━━━ Testo citato ━━━

La prima è la stanza con la fotografia che ritrae il teatro San Fedele, vuoto, deserto come quando nel 1973 Agnetti vi recitò un monologo che sarebbe stato ascoltato solo giorni dopo, registrato. Nella stanza viene diffusa, però, un’altra registrazione, incisa un anno dopo la prima, che mantiene le modulazioni e l’intonazione della voce sostituendo, tuttavia, alle parole i numeri (meglio: i nomi dei numeri). Elencati da uno a dieci, recitati in una sequenza reiterata che si tramuta inellutabilmente in litania, sempre diversa, ma sempre uguale, mentre la calda voce dell’artista si fa ipnotica. Unoduetre… quattro… cinquesei… setteottonove… dieciunoduetrequattro… cinqueseisette… otto… novedieciuno…

 

La seconda, altra pietra miliare nella produzione agnettiana, è La macchina drogata (1968).

━━━

— Consegna 1 —
Riassumi il brano in due frasi.
— Consegna 2 —
Modifica le voci a partire dalla riga che contiene "will (x=125, y=132)." fino alla fine delle voci: sostituisci "sidebar" con "side" e lascia tutto il resto invariato.
Il brano non ha alcun rapporto con le voci.

━━━ Materiale di lavoro ━━━

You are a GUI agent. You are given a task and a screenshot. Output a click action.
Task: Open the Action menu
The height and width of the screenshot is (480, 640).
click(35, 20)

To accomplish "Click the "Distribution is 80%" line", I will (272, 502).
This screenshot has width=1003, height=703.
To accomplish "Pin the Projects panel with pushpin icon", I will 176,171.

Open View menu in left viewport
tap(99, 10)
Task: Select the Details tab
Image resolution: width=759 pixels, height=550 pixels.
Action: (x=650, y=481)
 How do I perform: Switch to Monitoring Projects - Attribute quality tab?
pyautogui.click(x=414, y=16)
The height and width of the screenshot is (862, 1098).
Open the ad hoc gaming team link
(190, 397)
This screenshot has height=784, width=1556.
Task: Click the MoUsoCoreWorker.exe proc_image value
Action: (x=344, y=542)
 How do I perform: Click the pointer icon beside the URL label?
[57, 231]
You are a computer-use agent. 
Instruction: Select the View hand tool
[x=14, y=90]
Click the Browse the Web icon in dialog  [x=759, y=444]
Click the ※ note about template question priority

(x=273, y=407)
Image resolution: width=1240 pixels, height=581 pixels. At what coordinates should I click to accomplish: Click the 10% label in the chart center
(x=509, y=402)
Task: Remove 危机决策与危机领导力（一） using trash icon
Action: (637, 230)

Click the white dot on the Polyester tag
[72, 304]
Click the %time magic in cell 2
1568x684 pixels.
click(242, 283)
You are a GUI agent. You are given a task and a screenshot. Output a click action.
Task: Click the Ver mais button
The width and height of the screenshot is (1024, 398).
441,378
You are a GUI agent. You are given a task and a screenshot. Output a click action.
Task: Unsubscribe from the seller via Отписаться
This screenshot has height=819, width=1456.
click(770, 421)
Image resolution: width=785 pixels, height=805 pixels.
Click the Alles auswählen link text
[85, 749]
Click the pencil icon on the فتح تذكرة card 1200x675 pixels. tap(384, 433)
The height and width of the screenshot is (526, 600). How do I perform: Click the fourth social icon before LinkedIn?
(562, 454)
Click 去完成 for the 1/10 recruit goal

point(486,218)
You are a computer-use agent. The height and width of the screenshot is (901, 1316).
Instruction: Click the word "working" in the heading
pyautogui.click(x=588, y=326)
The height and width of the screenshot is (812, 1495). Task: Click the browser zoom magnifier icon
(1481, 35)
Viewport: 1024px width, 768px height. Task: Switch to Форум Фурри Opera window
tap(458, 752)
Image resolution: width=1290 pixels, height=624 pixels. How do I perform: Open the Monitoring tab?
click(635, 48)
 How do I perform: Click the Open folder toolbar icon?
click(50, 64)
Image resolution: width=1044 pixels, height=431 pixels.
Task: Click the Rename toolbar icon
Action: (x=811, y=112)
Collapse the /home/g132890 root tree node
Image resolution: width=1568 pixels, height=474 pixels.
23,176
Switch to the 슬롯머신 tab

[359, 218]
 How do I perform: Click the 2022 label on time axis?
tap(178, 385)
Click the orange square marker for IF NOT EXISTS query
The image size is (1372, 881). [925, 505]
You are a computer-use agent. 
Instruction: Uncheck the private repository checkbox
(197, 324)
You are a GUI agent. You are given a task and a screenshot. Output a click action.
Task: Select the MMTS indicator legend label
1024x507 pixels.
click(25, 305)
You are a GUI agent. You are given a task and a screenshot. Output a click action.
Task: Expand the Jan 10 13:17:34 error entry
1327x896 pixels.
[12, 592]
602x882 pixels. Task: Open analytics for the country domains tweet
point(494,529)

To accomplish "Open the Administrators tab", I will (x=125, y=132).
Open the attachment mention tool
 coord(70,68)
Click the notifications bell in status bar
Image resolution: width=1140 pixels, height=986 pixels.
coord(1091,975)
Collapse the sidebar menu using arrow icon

━━━

— Soluzione 1 —
La prima stanza mostra una fotografia del teatro San Fedele vuoto, dove nel 1973 Agnetti recitò un monologo che sarebbe stato ascoltato, registrato, solo giorni dopo. Vi si diffonde una registrazione incisa un anno più tardi, che conserva intonazione e modulazioni della voce ma sostituisce le parole con i nomi dei numeri da uno a dieci, ripetuti come una litania ipnotica.

— Soluzione 2 —
To accomplish "Open the Administrators tab", I will (x=125, y=132).
Open the attachment mention tool
 coord(70,68)
Click the notifications bell in status bar
Image resolution: width=1140 pixels, height=986 pixels.
coord(1091,975)
Collapse the side menu using arrow icon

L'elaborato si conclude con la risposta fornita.